(Saved data entries)
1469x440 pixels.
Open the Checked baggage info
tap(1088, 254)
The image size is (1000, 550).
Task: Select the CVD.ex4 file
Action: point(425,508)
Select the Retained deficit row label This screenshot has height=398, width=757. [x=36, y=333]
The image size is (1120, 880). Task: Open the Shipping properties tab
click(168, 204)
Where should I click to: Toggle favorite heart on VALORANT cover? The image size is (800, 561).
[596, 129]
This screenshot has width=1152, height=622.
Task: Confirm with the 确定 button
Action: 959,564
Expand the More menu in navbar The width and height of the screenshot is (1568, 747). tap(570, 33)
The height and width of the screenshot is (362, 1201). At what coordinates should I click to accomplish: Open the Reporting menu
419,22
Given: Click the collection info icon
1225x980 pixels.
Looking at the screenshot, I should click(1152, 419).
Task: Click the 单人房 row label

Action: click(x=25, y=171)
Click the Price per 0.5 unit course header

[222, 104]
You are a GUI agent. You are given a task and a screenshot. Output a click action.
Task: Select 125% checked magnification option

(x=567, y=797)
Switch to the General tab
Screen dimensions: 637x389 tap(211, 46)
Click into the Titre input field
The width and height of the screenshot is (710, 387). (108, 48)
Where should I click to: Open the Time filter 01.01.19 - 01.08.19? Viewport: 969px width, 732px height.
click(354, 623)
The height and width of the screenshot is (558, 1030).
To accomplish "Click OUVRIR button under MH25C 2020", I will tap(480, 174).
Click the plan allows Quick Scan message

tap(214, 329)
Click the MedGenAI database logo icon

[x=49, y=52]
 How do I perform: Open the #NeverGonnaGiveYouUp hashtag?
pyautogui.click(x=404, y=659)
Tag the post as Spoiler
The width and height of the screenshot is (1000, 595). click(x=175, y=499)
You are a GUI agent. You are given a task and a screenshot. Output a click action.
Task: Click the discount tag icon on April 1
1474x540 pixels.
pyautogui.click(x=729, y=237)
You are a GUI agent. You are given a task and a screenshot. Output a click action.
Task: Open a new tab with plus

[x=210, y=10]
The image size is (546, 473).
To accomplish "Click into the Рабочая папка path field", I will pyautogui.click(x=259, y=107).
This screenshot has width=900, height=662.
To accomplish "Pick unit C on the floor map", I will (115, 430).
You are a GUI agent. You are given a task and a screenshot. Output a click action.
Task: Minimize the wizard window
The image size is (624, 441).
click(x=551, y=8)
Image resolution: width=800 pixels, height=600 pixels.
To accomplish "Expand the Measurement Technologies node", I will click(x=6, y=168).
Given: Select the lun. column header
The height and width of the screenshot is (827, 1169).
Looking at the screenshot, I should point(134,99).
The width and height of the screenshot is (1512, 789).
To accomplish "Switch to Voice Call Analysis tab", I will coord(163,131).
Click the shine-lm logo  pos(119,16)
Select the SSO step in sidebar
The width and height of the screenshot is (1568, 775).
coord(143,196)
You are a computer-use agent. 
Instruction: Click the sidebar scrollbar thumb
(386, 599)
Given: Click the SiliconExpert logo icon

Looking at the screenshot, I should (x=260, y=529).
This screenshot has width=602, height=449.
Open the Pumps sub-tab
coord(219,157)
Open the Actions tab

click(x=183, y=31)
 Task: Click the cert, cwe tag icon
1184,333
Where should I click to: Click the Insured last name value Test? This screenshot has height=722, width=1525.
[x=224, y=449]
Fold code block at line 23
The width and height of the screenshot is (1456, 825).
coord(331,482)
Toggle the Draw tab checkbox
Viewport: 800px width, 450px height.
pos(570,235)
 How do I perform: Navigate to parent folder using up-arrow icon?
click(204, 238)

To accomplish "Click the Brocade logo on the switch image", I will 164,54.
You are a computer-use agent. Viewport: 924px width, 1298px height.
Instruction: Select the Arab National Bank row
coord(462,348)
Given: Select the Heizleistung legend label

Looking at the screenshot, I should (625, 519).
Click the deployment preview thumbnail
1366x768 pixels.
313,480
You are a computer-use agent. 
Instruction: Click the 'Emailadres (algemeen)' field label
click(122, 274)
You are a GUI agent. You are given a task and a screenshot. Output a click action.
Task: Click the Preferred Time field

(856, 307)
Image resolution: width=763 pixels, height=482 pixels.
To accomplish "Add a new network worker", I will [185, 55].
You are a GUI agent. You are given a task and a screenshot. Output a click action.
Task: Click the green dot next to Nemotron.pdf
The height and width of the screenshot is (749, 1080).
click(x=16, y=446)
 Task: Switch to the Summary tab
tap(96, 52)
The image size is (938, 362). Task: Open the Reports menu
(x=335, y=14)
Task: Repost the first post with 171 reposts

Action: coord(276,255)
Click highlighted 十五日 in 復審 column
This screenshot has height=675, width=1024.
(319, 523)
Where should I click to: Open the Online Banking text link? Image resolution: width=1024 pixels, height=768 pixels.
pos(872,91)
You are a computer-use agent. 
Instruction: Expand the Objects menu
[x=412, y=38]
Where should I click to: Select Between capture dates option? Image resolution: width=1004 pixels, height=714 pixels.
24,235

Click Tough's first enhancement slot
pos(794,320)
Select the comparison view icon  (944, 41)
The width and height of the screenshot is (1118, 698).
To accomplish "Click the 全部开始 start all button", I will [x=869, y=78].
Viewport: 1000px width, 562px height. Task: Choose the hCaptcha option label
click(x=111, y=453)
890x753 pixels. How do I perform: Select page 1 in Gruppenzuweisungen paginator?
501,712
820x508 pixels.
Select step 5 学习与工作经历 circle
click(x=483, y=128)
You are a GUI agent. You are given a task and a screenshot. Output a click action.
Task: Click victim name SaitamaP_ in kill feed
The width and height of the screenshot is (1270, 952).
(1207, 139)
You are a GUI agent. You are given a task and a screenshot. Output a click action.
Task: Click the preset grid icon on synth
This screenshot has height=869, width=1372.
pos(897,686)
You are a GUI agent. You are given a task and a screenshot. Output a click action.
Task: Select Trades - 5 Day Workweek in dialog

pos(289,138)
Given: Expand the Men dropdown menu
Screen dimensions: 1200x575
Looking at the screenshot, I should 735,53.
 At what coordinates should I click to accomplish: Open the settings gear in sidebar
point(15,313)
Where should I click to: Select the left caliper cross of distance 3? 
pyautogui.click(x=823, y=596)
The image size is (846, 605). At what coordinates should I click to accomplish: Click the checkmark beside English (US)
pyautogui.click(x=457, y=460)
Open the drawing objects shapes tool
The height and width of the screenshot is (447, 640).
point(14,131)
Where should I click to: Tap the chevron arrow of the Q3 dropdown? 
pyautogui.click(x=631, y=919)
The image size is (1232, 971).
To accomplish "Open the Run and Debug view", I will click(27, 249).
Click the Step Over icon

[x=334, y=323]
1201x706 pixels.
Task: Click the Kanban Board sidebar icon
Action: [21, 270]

# Exercise goal:
Report each line of the data that includes the string "will".

# Task response:
To accomplish "Click OUVRIR button under MH25C 2020", I will tap(480, 174).
To accomplish "Click into the Рабочая папка path field", I will pyautogui.click(x=259, y=107).
To accomplish "Pick unit C on the floor map", I will (115, 430).
To accomplish "Expand the Measurement Technologies node", I will click(x=6, y=168).
To accomplish "Switch to Voice Call Analysis tab", I will coord(163,131).
To accomplish "Click the Brocade logo on the switch image", I will 164,54.
To accomplish "Add a new network worker", I will [185, 55].
To accomplish "Click the 全部开始 start all button", I will [x=869, y=78].
To accomplish "Open the Run and Debug view", I will click(27, 249).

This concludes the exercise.